■ Exercise aim
Please set down every entry from the listing below, word for word.
══════
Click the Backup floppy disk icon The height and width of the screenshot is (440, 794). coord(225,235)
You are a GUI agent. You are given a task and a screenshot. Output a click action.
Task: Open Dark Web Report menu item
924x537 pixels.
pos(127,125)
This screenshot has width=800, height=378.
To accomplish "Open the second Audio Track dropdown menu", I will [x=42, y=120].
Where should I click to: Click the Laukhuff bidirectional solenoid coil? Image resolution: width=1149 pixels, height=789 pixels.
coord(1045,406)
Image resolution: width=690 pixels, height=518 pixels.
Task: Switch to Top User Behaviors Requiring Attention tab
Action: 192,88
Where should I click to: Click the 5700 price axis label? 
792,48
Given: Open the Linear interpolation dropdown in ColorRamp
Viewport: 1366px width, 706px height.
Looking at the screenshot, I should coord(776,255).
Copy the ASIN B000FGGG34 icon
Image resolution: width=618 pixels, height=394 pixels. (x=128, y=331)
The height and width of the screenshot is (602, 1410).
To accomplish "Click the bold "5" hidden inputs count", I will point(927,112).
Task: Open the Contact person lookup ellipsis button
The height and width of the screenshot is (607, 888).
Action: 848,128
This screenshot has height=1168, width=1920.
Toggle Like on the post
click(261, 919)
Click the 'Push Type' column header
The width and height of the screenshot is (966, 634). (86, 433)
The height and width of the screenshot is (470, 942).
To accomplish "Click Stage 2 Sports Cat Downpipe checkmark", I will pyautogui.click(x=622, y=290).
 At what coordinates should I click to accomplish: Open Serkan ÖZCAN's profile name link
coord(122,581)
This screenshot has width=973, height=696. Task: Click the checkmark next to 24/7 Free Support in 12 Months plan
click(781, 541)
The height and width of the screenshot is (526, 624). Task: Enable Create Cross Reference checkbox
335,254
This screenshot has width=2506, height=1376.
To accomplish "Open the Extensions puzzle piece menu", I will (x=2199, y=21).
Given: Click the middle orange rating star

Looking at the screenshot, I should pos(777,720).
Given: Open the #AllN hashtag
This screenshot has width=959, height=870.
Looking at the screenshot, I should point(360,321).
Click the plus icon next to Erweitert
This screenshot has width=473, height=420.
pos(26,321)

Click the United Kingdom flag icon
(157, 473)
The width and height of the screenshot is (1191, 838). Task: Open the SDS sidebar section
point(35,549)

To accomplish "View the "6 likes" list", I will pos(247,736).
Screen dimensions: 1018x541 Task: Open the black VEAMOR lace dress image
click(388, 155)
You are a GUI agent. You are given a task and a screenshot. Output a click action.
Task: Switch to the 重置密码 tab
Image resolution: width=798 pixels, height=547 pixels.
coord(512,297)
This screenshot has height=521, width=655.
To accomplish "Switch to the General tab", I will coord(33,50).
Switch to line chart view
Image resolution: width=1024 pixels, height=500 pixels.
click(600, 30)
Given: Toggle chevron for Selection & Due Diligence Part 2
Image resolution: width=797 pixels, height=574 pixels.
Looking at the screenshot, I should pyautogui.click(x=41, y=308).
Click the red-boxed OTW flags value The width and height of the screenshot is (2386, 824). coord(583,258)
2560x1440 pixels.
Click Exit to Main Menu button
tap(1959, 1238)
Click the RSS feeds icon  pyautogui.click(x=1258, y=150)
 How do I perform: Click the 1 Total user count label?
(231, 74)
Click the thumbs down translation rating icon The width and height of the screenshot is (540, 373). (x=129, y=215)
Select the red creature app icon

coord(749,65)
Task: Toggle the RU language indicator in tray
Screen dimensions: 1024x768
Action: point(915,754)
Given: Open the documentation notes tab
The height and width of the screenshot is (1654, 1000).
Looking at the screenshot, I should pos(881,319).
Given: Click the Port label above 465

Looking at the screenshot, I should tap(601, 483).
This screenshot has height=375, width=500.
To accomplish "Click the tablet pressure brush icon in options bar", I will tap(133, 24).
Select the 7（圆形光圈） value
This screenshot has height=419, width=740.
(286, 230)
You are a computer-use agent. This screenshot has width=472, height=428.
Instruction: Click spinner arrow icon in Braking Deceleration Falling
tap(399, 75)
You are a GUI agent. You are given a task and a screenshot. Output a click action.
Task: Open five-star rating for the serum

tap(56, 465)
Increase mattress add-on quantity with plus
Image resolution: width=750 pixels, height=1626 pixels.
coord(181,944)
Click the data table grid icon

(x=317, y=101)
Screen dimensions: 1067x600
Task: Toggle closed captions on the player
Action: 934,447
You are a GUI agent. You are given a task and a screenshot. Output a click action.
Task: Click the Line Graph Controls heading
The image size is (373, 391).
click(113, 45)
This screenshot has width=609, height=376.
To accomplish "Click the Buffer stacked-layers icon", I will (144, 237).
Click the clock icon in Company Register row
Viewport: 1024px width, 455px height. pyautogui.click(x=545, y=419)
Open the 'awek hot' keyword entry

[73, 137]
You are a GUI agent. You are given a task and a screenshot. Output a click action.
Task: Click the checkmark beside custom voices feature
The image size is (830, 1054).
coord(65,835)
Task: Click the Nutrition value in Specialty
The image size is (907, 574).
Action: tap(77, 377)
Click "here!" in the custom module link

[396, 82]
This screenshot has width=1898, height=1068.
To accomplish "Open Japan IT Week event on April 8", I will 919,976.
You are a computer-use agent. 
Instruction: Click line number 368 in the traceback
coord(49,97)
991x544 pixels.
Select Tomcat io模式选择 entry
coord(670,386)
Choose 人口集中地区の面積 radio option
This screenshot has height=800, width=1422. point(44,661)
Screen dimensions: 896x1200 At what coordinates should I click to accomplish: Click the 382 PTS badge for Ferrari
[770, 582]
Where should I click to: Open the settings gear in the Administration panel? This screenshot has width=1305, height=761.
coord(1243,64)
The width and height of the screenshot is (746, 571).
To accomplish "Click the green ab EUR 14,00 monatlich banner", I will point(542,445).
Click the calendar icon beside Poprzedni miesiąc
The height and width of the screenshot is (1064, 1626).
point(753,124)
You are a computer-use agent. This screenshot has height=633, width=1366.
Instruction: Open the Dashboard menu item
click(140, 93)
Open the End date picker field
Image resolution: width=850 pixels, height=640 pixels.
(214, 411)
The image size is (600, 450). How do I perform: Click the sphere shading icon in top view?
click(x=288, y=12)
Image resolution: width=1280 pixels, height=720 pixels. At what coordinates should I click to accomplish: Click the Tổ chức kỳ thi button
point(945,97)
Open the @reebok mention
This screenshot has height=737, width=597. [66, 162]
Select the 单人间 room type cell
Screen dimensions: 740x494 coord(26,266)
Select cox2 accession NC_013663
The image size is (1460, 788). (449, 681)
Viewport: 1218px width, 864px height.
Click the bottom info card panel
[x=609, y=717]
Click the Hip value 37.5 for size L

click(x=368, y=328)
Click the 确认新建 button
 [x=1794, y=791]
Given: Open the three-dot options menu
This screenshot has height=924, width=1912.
══════
■ Reply to the exercise
Click the Backup floppy disk icon The height and width of the screenshot is (440, 794). coord(225,235)
You are a GUI agent. You are given a task and a screenshot. Output a click action.
Task: Open Dark Web Report menu item
924x537 pixels.
pos(127,125)
This screenshot has width=800, height=378.
To accomplish "Open the second Audio Track dropdown menu", I will [x=42, y=120].
Where should I click to: Click the Laukhuff bidirectional solenoid coil? Image resolution: width=1149 pixels, height=789 pixels.
coord(1045,406)
Image resolution: width=690 pixels, height=518 pixels.
Task: Switch to Top User Behaviors Requiring Attention tab
Action: 192,88
Where should I click to: Click the 5700 price axis label? 
792,48
Given: Open the Linear interpolation dropdown in ColorRamp
Viewport: 1366px width, 706px height.
Looking at the screenshot, I should coord(776,255).
Copy the ASIN B000FGGG34 icon
Image resolution: width=618 pixels, height=394 pixels. (x=128, y=331)
The height and width of the screenshot is (602, 1410).
To accomplish "Click the bold "5" hidden inputs count", I will point(927,112).
Task: Open the Contact person lookup ellipsis button
The height and width of the screenshot is (607, 888).
Action: 848,128
This screenshot has height=1168, width=1920.
Toggle Like on the post
click(261, 919)
Click the 'Push Type' column header
The width and height of the screenshot is (966, 634). (86, 433)
The height and width of the screenshot is (470, 942).
To accomplish "Click Stage 2 Sports Cat Downpipe checkmark", I will pyautogui.click(x=622, y=290).
 At what coordinates should I click to accomplish: Open Serkan ÖZCAN's profile name link
coord(122,581)
This screenshot has width=973, height=696. Task: Click the checkmark next to 24/7 Free Support in 12 Months plan
click(781, 541)
The height and width of the screenshot is (526, 624). Task: Enable Create Cross Reference checkbox
335,254
This screenshot has width=2506, height=1376.
To accomplish "Open the Extensions puzzle piece menu", I will (x=2199, y=21).
Given: Click the middle orange rating star

Looking at the screenshot, I should pos(777,720).
Given: Open the #AllN hashtag
This screenshot has width=959, height=870.
Looking at the screenshot, I should point(360,321).
Click the plus icon next to Erweitert
This screenshot has width=473, height=420.
pos(26,321)

Click the United Kingdom flag icon
(157, 473)
The width and height of the screenshot is (1191, 838). Task: Open the SDS sidebar section
point(35,549)

To accomplish "View the "6 likes" list", I will pos(247,736).
Screen dimensions: 1018x541 Task: Open the black VEAMOR lace dress image
click(388, 155)
You are a GUI agent. You are given a task and a screenshot. Output a click action.
Task: Switch to the 重置密码 tab
Image resolution: width=798 pixels, height=547 pixels.
coord(512,297)
This screenshot has height=521, width=655.
To accomplish "Switch to the General tab", I will coord(33,50).
Switch to line chart view
Image resolution: width=1024 pixels, height=500 pixels.
click(600, 30)
Given: Toggle chevron for Selection & Due Diligence Part 2
Image resolution: width=797 pixels, height=574 pixels.
Looking at the screenshot, I should pyautogui.click(x=41, y=308).
Click the red-boxed OTW flags value The width and height of the screenshot is (2386, 824). coord(583,258)
2560x1440 pixels.
Click Exit to Main Menu button
tap(1959, 1238)
Click the RSS feeds icon  pyautogui.click(x=1258, y=150)
 How do I perform: Click the 1 Total user count label?
(231, 74)
Click the thumbs down translation rating icon The width and height of the screenshot is (540, 373). (x=129, y=215)
Select the red creature app icon

coord(749,65)
Task: Toggle the RU language indicator in tray
Screen dimensions: 1024x768
Action: point(915,754)
Given: Open the documentation notes tab
The height and width of the screenshot is (1654, 1000).
Looking at the screenshot, I should pos(881,319).
Given: Click the Port label above 465

Looking at the screenshot, I should tap(601, 483).
This screenshot has height=375, width=500.
To accomplish "Click the tablet pressure brush icon in options bar", I will tap(133, 24).
Select the 7（圆形光圈） value
This screenshot has height=419, width=740.
(286, 230)
You are a computer-use agent. This screenshot has width=472, height=428.
Instruction: Click spinner arrow icon in Braking Deceleration Falling
tap(399, 75)
You are a GUI agent. You are given a task and a screenshot. Output a click action.
Task: Open five-star rating for the serum

tap(56, 465)
Increase mattress add-on quantity with plus
Image resolution: width=750 pixels, height=1626 pixels.
coord(181,944)
Click the data table grid icon

(x=317, y=101)
Screen dimensions: 1067x600
Task: Toggle closed captions on the player
Action: 934,447
You are a GUI agent. You are given a task and a screenshot. Output a click action.
Task: Click the Line Graph Controls heading
The image size is (373, 391).
click(113, 45)
This screenshot has width=609, height=376.
To accomplish "Click the Buffer stacked-layers icon", I will (144, 237).
Click the clock icon in Company Register row
Viewport: 1024px width, 455px height. pyautogui.click(x=545, y=419)
Open the 'awek hot' keyword entry

[73, 137]
You are a GUI agent. You are given a task and a screenshot. Output a click action.
Task: Click the checkmark beside custom voices feature
The image size is (830, 1054).
coord(65,835)
Task: Click the Nutrition value in Specialty
The image size is (907, 574).
Action: tap(77, 377)
Click "here!" in the custom module link

[396, 82]
This screenshot has width=1898, height=1068.
To accomplish "Open Japan IT Week event on April 8", I will 919,976.
You are a computer-use agent. 
Instruction: Click line number 368 in the traceback
coord(49,97)
991x544 pixels.
Select Tomcat io模式选择 entry
coord(670,386)
Choose 人口集中地区の面積 radio option
This screenshot has height=800, width=1422. point(44,661)
Screen dimensions: 896x1200 At what coordinates should I click to accomplish: Click the 382 PTS badge for Ferrari
[770, 582]
Where should I click to: Open the settings gear in the Administration panel? This screenshot has width=1305, height=761.
coord(1243,64)
The width and height of the screenshot is (746, 571).
To accomplish "Click the green ab EUR 14,00 monatlich banner", I will point(542,445).
Click the calendar icon beside Poprzedni miesiąc
The height and width of the screenshot is (1064, 1626).
point(753,124)
You are a computer-use agent. This screenshot has height=633, width=1366.
Instruction: Open the Dashboard menu item
click(140, 93)
Open the End date picker field
Image resolution: width=850 pixels, height=640 pixels.
(214, 411)
The image size is (600, 450). How do I perform: Click the sphere shading icon in top view?
click(x=288, y=12)
Image resolution: width=1280 pixels, height=720 pixels. At what coordinates should I click to accomplish: Click the Tổ chức kỳ thi button
point(945,97)
Open the @reebok mention
This screenshot has height=737, width=597. [66, 162]
Select the 单人间 room type cell
Screen dimensions: 740x494 coord(26,266)
Select cox2 accession NC_013663
The image size is (1460, 788). (449, 681)
Viewport: 1218px width, 864px height.
Click the bottom info card panel
[x=609, y=717]
Click the Hip value 37.5 for size L

click(x=368, y=328)
Click the 确认新建 button
 [x=1794, y=791]
Given: Open the three-dot options menu
This screenshot has height=924, width=1912.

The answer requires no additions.